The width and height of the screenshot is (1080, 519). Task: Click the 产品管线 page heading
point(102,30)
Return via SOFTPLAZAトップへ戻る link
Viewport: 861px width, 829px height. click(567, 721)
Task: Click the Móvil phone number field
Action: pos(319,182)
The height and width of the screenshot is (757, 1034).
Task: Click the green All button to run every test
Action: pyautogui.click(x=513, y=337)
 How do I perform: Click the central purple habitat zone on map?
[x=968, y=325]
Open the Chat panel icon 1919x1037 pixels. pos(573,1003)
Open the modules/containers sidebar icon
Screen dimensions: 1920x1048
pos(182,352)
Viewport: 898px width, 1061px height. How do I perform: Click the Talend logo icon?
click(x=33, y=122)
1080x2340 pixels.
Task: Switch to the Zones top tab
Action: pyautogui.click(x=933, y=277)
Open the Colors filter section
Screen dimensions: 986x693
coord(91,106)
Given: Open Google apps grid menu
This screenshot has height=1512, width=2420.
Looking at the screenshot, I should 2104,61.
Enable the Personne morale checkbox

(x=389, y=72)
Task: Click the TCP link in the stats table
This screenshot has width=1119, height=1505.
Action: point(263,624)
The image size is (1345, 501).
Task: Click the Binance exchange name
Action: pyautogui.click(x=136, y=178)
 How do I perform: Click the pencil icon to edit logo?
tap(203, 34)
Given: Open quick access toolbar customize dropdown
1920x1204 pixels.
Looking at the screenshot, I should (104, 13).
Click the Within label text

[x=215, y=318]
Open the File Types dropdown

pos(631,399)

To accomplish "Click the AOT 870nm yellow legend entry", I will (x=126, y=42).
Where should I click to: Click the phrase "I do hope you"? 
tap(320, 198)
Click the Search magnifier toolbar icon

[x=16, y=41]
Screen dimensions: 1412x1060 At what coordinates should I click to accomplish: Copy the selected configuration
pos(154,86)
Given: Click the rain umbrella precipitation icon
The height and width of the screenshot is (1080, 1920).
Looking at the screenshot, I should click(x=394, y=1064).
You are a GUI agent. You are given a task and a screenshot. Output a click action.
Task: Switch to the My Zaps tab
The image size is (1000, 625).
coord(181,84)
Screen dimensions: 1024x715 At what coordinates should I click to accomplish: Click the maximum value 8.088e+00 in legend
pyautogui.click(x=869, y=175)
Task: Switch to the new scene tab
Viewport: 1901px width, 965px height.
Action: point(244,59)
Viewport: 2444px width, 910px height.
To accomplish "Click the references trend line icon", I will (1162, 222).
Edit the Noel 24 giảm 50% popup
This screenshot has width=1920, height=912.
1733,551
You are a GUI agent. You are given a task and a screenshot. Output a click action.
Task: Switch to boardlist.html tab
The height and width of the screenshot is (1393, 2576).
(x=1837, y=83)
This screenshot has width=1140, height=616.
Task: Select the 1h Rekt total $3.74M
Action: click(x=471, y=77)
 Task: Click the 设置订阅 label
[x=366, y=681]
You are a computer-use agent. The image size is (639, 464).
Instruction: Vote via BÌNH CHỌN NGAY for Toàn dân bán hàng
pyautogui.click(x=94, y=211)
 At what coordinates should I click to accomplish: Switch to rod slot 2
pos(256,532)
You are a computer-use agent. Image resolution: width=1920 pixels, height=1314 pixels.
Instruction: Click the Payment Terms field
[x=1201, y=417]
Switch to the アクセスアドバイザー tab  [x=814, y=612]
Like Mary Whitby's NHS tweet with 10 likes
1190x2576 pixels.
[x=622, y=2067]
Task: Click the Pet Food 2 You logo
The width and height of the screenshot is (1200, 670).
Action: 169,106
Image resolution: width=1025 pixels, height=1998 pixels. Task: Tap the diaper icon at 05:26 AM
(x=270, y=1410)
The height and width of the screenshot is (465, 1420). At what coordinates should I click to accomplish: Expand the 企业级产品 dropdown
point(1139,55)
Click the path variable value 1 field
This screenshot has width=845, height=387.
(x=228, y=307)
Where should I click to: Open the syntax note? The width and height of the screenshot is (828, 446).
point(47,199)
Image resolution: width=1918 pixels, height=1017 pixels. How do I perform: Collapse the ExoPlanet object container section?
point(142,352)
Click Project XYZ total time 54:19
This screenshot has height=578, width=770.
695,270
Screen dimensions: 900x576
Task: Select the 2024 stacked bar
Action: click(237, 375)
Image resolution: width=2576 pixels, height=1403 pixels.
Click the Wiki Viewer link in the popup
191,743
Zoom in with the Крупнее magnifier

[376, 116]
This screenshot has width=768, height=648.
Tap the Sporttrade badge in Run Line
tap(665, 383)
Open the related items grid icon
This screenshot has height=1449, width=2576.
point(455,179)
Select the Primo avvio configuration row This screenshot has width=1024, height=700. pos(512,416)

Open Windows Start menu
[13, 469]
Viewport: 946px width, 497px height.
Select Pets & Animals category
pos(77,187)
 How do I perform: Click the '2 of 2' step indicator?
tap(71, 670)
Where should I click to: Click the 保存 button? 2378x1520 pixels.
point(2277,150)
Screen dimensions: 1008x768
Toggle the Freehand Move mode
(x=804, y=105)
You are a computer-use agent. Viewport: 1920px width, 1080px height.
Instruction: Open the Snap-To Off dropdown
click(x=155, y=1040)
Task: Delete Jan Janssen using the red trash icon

□ □ □

> [Work to complete] Display every line above that contains the string "dimensions".

> [Full answer]
Screen dimensions: 1920x1048
Screen dimensions: 986x693
Screen dimensions: 1412x1060 At what coordinates should I click to accomplish: Copy the selected configuration
Screen dimensions: 1024x715 At what coordinates should I click to accomplish: Click the maximum value 8.088e+00 in legend
Screen dimensions: 900x576
Screen dimensions: 1008x768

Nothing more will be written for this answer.